- What is needed:
Pictures aside, write out every record exactly as it appears.

- Records shown:
========

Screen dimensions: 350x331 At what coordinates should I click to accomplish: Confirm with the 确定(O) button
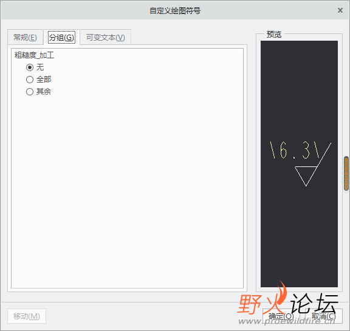click(281, 316)
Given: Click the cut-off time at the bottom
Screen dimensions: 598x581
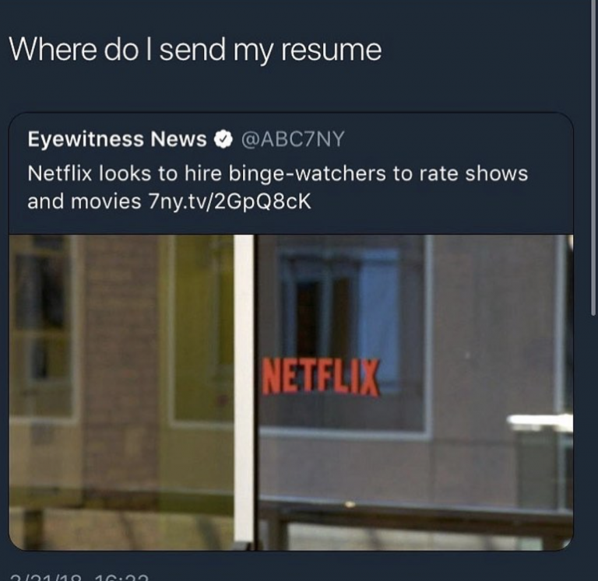Looking at the screenshot, I should (x=121, y=577).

========

- Finished exercise:
Screen dimensions: 350x331 At what coordinates should I click to accomplish: Confirm with the 确定(O) button
click(281, 316)
Given: Click the cut-off time at the bottom
Screen dimensions: 598x581
Looking at the screenshot, I should (x=121, y=577).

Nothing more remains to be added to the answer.